[PROBLEM DETAILS] Retype the records from their first line through the line containing "click(x=184, y=105)", including that line, with no changes.

[A block of data]
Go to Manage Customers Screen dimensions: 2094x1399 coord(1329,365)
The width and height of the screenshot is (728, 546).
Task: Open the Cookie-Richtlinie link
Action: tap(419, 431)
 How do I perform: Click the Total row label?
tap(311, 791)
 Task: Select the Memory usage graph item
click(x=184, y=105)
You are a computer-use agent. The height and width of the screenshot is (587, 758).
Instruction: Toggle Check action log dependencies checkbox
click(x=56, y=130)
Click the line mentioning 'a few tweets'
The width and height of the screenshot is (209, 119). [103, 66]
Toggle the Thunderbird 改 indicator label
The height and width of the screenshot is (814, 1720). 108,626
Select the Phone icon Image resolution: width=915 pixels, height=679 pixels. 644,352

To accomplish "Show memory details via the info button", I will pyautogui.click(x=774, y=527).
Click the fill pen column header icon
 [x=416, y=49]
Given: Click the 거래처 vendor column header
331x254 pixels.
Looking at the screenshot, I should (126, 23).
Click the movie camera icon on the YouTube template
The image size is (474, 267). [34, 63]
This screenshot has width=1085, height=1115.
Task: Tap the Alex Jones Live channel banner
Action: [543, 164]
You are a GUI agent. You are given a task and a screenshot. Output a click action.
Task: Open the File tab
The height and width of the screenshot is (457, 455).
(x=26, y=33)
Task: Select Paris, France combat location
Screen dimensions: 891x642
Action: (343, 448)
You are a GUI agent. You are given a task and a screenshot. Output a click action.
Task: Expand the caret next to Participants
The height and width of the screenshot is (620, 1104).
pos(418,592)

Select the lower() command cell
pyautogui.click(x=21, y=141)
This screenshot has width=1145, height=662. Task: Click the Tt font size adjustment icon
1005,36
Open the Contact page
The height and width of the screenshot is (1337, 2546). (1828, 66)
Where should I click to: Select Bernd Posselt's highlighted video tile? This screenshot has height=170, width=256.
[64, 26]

[SOLUTION TO THE PROBLEM]
Go to Manage Customers Screen dimensions: 2094x1399 coord(1329,365)
The width and height of the screenshot is (728, 546).
Task: Open the Cookie-Richtlinie link
Action: tap(419, 431)
 How do I perform: Click the Total row label?
tap(311, 791)
 Task: Select the Memory usage graph item
click(x=184, y=105)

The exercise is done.